EXCERPTED PASSAGE:
Below we are loading the `data` dataset, which is a pandas dataframe, into a different format called `surprise.dataset.DatasetAutoFolds` which is required by this library. To do this, we will be using the classes `Reader` and `Dataset`

**Making the dataset into surprise dataset and splitting it into train and test set**

In [None]:
# Instantiating Reader scale with expected rating scale
reader = Reader(rating_scale=(1, 10))

# Loading the rating dataset
data = Dataset.load_from_df(data[['user_id', 'book_id', 'rating']], reader)

# Splitting the data into train and test dataset
trainset, testset = train_test_split(data, test_size=0.3, random_state=42)

Now, we are ready to build the first baseline similarity based recommendation system using cosine similarity and KNN.

### **User-Based Collaborative Filtering Recommendation System**

In [None]:
sim_options = {'name': ________,
               'user_based': ______}

algo_knn_user = KNNBasic(_______________)

# Train the algorithm on the train set, and predict ratings for the test set
algo_knn_user._______________

# Let us compute precision@k, recall@k, and f_1 score with k =10. Hint: use precision_recall_at_k() function defined above
__________________

**Observations:______**

**What is the predicted rating for the user with userId=1326 and for book_id=12126?**

In [None]:
algo_knn_user.predict(_____,______, r_ui=8, verbose=True)

**Observations:______**

Let's predict the rating for the same `userId=1326` but for a book which this user has not a rated before, i.e., `book_id=2150`

In [None]:
algo_knn_user.predict(______,______, verbose=True)

### **Improving similarity based recommendation system by tuning its hyperparameters**

Below we will be tuning hyperparameters for the `KNNBasic` algorithms. Let's try to understand different hyperparameters of KNNBasic algorithm - 

- **k** (int) – The (max) number of neighbors to take into account for aggregation (see this note). Default is 40.
- **min_k** (int) – The minimum number of neighbors to take into account for aggregation. If there are not enough neighbors, the prediction is set to the global mean of all ratings. Default is 1.
- **sim_options** (dict) – A dictionary of options for the similarity measure. And there are four similarity measures available in surprise - 
    - cosine
    - msd (default)
    - pearson
    - pearson baseline
    
For more details please refer the official documentation https://surprise.readthedocs.io/en/stable/knn_inspired.html

**Perform hyperparameter tuning for the baseline user based collaborative filtering recommendation system and find the RMSE for tuned user based collaborative filtering recommendation system.**

In [None]:
# Setting up parameter grid to tune the hyperparameters
param_grid = {'k': [20, 30, 40], 'min_k': [3, 6, 9],
              'sim_options': {'name': ['msd', 'cosine'],
                              'user_based': [True]}
              }

# Performing 3-fold cross validation to tune the hyperparameters
gs = GridSearchCV(KNNBasic, param_grid, measures=['rmse', 'mae'], cv=3, n_jobs=-1)

# Fitting the data
gs.fit(________)

# Best RMSE score
print(gs.best_score[_____])

# Combination of parameters that gave the best RMSE score
print(gs.best_params[_____])

Now, let's build the **final model by using tuned values of the hyperparameters**, which we received by using **grid search cross-validation**.

WORK TO DO:
[A] Name every similarity measure that the notebook excerpt lists as available in surprise.
[B] Rewrite the listing from its first line up to and including the line containing "Click the number", changing "screenshot" to "screen capture" and leaving everything else unchanged.
The listing has no connection to the notebook excerpt.

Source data
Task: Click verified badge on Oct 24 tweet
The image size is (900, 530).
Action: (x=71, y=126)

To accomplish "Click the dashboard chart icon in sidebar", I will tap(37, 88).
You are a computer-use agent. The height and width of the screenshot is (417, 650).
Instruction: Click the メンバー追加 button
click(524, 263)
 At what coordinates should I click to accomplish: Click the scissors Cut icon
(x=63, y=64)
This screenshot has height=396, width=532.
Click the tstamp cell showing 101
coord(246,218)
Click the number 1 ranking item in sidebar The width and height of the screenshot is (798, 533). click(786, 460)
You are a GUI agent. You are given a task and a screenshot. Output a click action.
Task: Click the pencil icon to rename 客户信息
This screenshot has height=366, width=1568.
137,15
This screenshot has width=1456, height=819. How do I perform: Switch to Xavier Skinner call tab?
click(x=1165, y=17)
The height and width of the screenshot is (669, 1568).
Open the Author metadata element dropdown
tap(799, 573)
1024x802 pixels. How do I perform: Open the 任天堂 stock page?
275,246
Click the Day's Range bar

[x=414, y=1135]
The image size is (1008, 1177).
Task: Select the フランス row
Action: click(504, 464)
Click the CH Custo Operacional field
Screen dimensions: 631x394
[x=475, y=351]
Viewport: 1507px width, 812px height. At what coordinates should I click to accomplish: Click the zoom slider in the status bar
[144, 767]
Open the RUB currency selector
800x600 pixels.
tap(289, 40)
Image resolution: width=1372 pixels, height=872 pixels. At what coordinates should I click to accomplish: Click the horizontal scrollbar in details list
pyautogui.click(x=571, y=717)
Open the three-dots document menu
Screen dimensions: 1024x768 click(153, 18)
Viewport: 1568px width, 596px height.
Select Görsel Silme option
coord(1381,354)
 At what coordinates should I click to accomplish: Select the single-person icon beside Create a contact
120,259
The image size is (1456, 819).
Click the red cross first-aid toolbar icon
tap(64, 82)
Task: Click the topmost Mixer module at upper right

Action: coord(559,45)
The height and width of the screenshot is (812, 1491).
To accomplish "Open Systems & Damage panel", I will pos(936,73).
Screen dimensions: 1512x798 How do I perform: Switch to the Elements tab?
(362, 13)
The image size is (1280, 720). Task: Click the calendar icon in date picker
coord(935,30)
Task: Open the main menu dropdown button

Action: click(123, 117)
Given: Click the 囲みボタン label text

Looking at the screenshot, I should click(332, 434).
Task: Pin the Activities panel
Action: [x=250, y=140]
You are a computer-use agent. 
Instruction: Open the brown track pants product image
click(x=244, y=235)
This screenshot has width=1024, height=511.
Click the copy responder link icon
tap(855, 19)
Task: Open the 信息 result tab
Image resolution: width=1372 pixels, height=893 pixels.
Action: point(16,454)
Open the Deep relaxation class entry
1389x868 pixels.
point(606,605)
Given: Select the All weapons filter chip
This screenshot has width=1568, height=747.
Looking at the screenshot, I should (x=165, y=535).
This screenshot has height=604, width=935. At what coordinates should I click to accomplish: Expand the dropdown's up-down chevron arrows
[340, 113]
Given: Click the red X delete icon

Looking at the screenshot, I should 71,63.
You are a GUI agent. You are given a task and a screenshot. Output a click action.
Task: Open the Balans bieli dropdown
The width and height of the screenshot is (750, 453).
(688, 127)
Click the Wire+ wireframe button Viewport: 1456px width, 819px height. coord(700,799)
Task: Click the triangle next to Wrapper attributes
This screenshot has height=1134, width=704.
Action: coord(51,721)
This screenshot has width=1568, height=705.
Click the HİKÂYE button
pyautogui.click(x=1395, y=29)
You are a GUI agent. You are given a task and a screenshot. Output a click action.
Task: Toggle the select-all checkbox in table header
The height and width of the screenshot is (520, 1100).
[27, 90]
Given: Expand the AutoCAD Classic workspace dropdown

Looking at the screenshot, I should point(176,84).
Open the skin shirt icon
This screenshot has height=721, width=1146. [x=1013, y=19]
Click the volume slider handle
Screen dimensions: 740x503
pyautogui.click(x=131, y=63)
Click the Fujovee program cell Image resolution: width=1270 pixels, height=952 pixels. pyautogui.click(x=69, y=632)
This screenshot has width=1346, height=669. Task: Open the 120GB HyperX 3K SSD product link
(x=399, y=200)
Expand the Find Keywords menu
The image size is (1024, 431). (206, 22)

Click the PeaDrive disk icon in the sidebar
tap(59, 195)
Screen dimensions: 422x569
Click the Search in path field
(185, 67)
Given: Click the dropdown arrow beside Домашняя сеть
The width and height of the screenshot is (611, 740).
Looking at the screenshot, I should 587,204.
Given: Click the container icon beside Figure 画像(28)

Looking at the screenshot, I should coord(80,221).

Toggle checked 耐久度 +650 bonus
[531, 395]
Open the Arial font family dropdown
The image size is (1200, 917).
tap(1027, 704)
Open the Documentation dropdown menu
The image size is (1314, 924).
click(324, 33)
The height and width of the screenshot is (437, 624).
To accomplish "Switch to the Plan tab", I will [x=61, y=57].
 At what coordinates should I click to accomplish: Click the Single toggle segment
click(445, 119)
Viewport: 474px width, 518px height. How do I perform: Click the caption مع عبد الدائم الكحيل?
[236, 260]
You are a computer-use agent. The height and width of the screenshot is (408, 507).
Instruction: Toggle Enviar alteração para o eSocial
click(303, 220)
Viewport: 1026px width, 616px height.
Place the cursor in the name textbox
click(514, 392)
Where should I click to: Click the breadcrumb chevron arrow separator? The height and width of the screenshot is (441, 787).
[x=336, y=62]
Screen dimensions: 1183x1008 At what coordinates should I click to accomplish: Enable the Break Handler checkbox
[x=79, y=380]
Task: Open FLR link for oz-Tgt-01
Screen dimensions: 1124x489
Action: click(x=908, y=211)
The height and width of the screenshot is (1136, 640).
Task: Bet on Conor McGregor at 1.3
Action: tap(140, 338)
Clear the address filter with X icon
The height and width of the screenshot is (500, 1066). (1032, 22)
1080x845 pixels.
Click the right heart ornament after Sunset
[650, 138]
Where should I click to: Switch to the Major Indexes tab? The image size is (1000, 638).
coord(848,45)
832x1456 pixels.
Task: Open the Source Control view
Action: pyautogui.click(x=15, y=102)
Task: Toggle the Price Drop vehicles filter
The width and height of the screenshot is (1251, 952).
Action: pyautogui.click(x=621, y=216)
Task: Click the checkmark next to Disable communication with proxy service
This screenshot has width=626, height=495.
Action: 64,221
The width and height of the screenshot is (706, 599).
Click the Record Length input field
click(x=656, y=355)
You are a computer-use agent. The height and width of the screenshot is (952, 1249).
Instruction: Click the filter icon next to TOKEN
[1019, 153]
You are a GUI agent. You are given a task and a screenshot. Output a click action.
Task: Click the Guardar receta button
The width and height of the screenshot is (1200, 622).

SOLUTIONS:
[A] cosine, msd, pearson, pearson baseline

[B]
Task: Click verified badge on Oct 24 tweet
The image size is (900, 530).
Action: (x=71, y=126)

To accomplish "Click the dashboard chart icon in sidebar", I will tap(37, 88).
You are a computer-use agent. The height and width of the screen capture is (417, 650).
Instruction: Click the メンバー追加 button
click(524, 263)
 At what coordinates should I click to accomplish: Click the scissors Cut icon
(x=63, y=64)
This screen capture has height=396, width=532.
Click the tstamp cell showing 101
coord(246,218)
Click the number 1 ranking item in sidebar The width and height of the screen capture is (798, 533). click(786, 460)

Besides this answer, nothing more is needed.